═════ PROVIDED DATA
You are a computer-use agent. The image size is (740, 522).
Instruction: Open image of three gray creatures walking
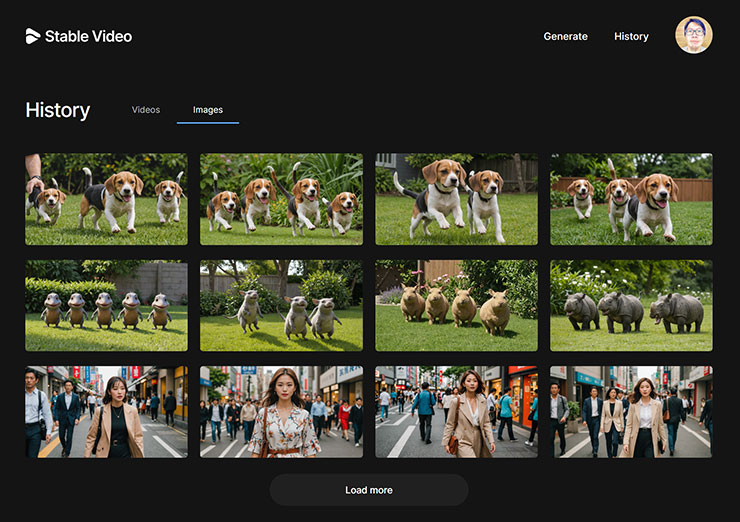pyautogui.click(x=281, y=306)
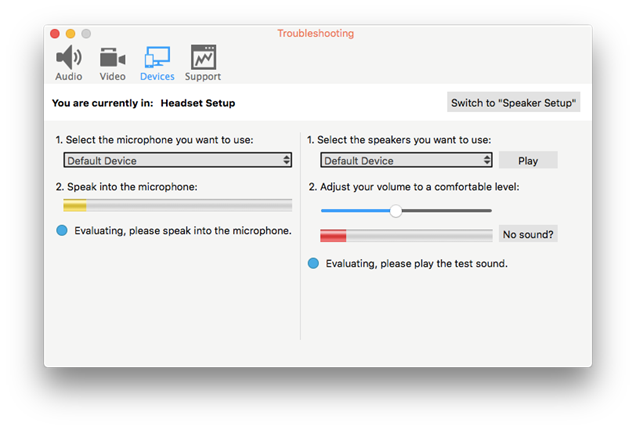
Task: Expand the speakers Default Device dropdown
Action: 406,160
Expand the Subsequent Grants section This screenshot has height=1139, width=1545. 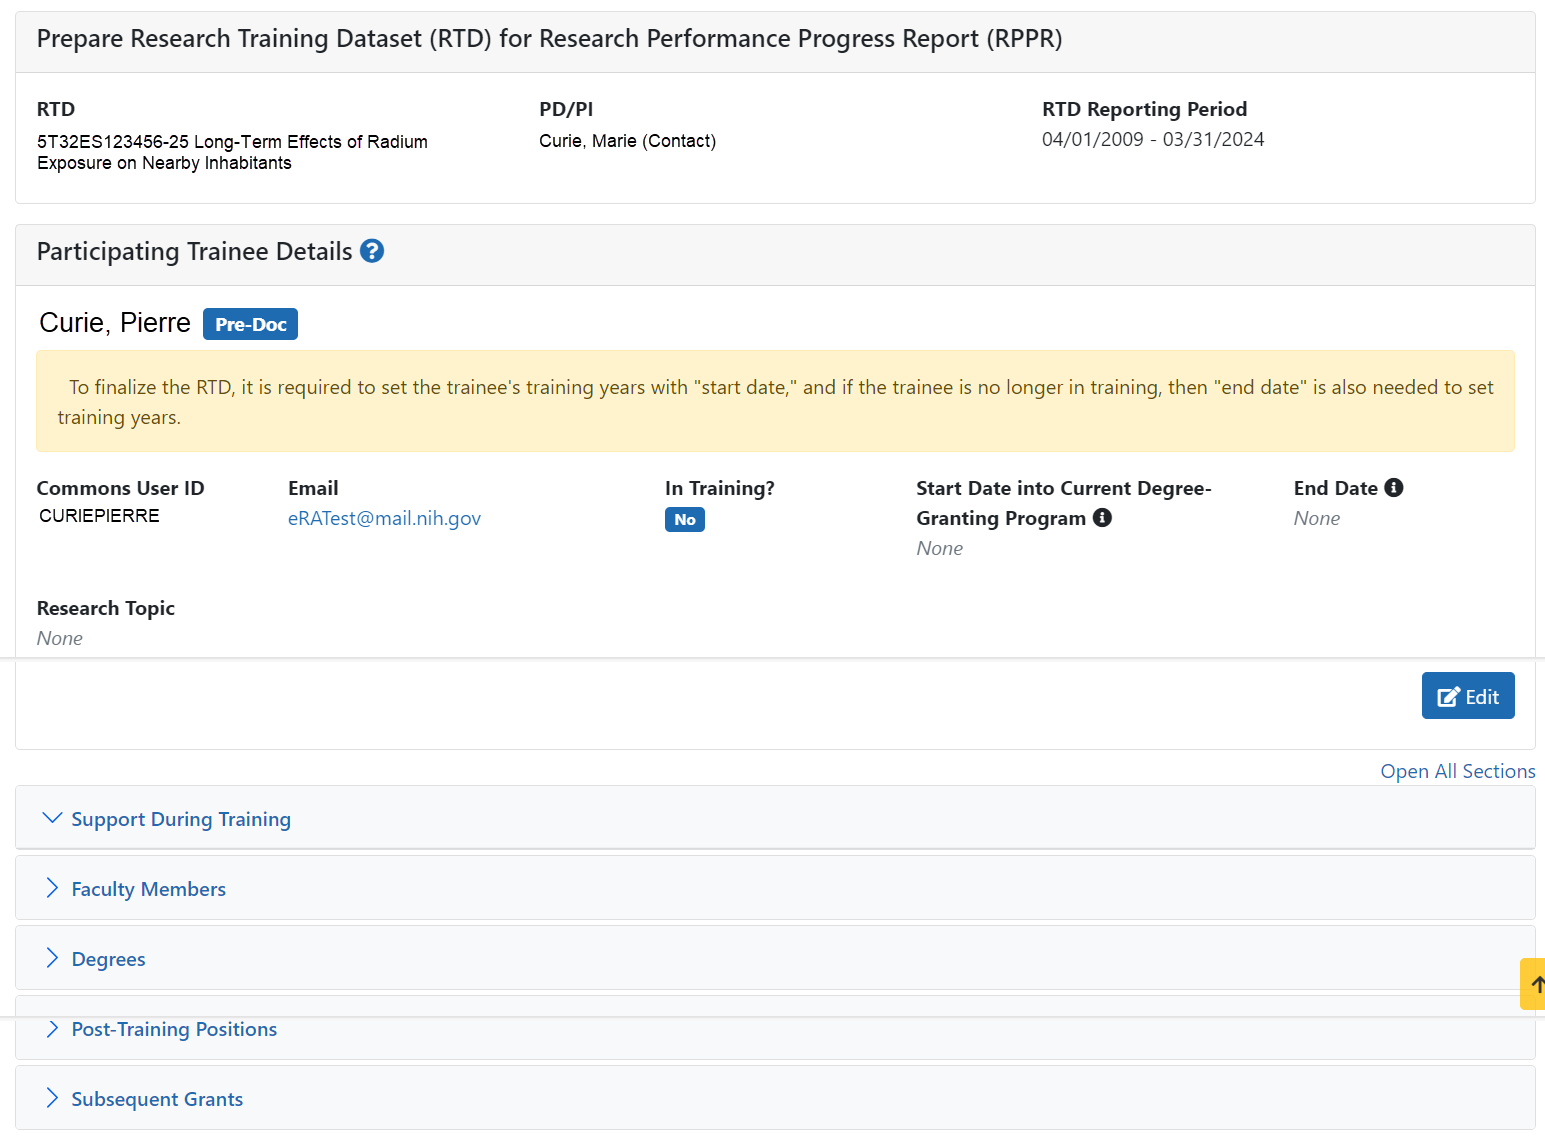click(157, 1099)
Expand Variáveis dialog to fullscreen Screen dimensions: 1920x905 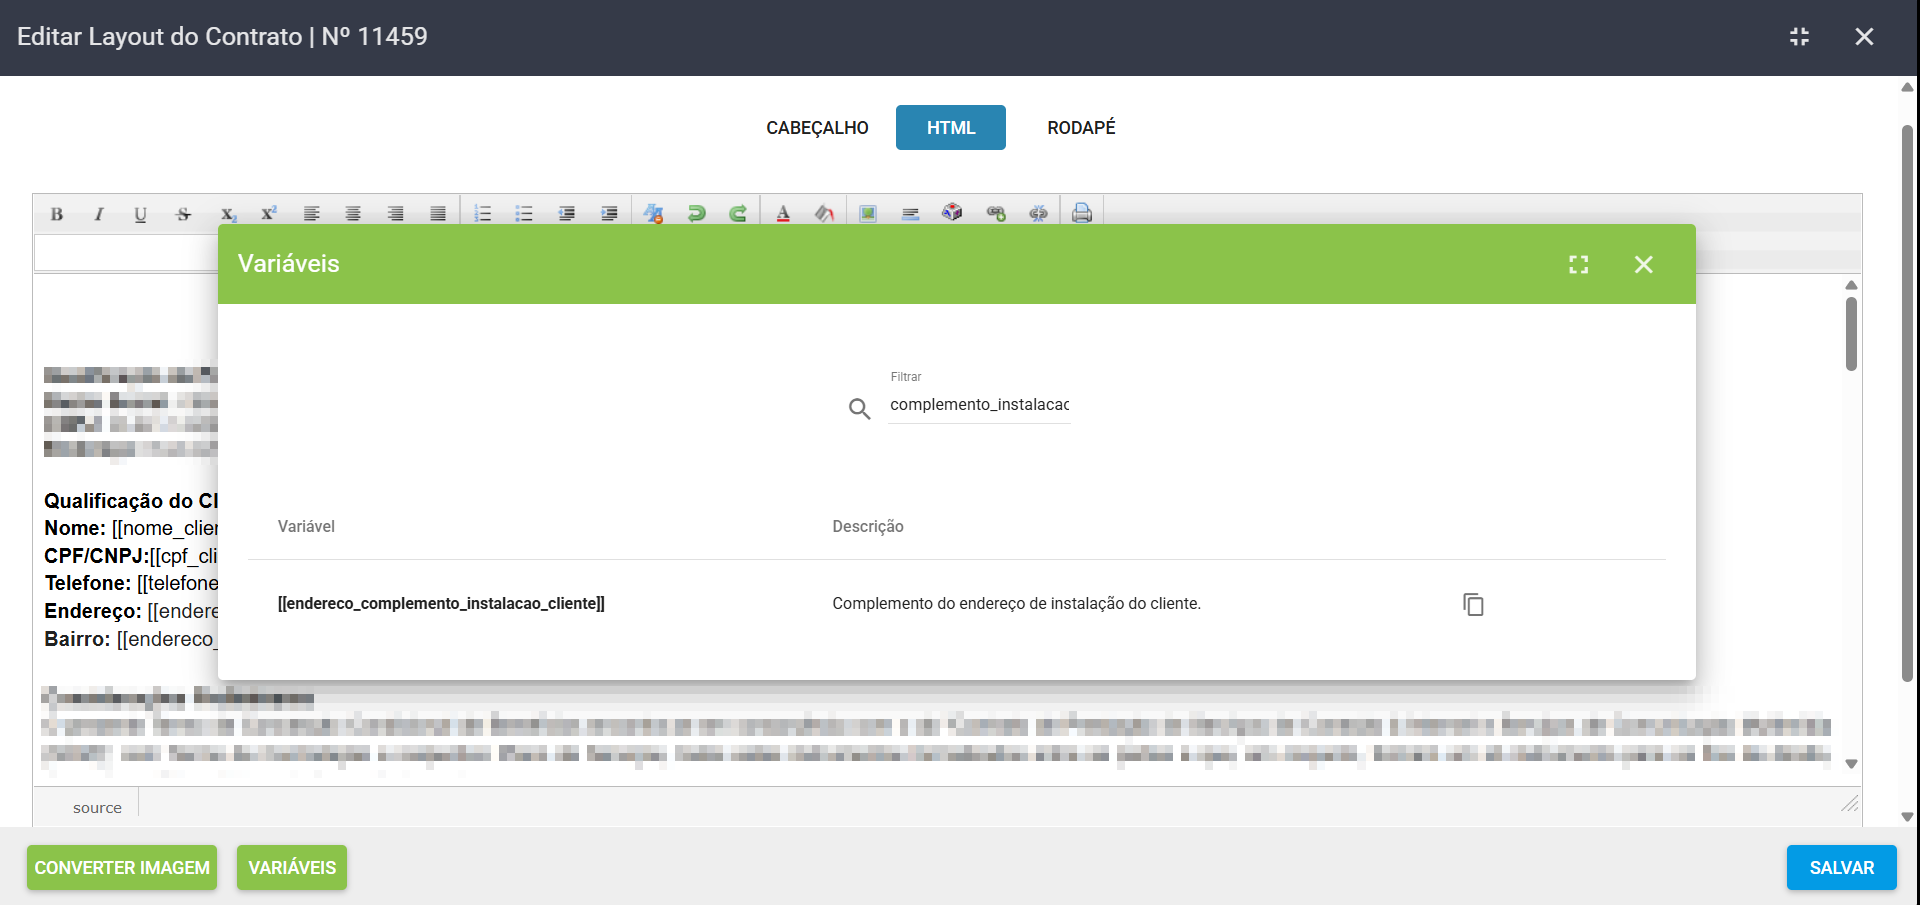(1578, 264)
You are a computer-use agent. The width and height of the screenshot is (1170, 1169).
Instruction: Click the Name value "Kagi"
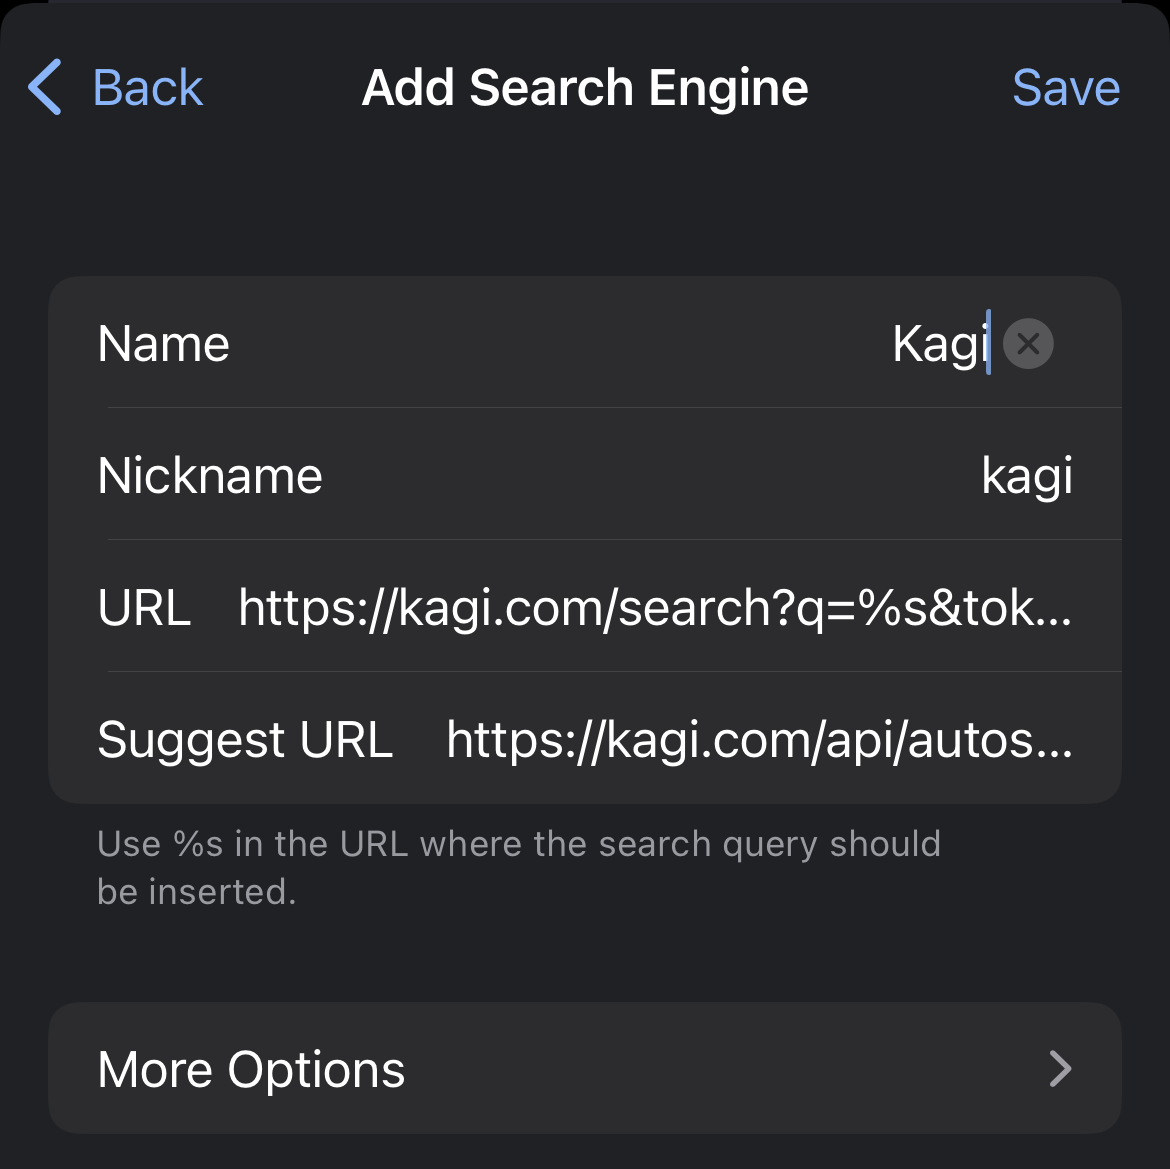[938, 344]
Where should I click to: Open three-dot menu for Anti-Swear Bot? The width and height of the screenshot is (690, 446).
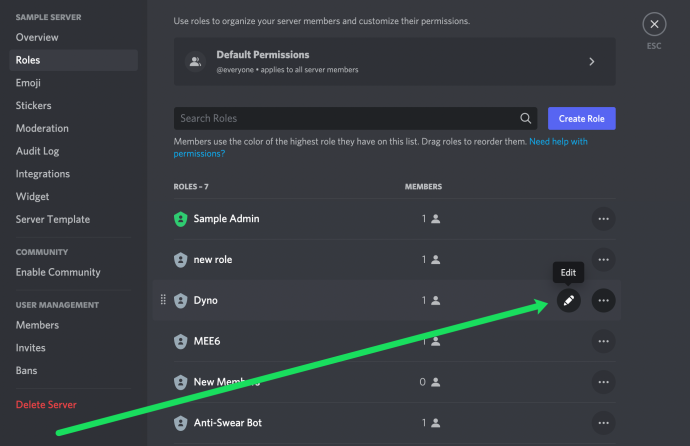(x=603, y=423)
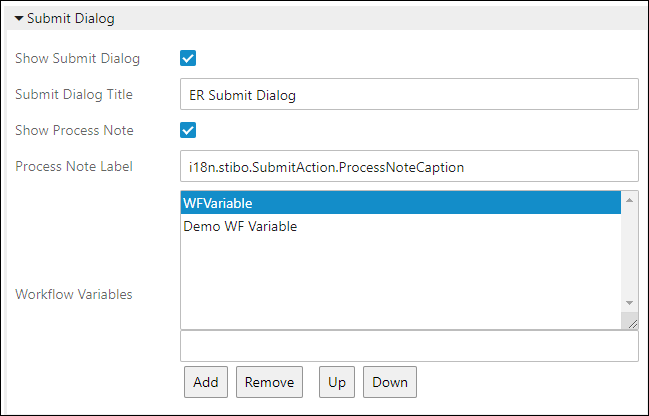
Task: Click the list box resize grip
Action: [x=630, y=321]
══════════
# PROBLEM REQUIREMENTS
Go through the data and show each line that holds "computer".

# EXERCISE RESULT
You are a computer-use agent. The image size is (740, 522).
You are a computer-use agent. The width and height of the screenshot is (1170, 1169).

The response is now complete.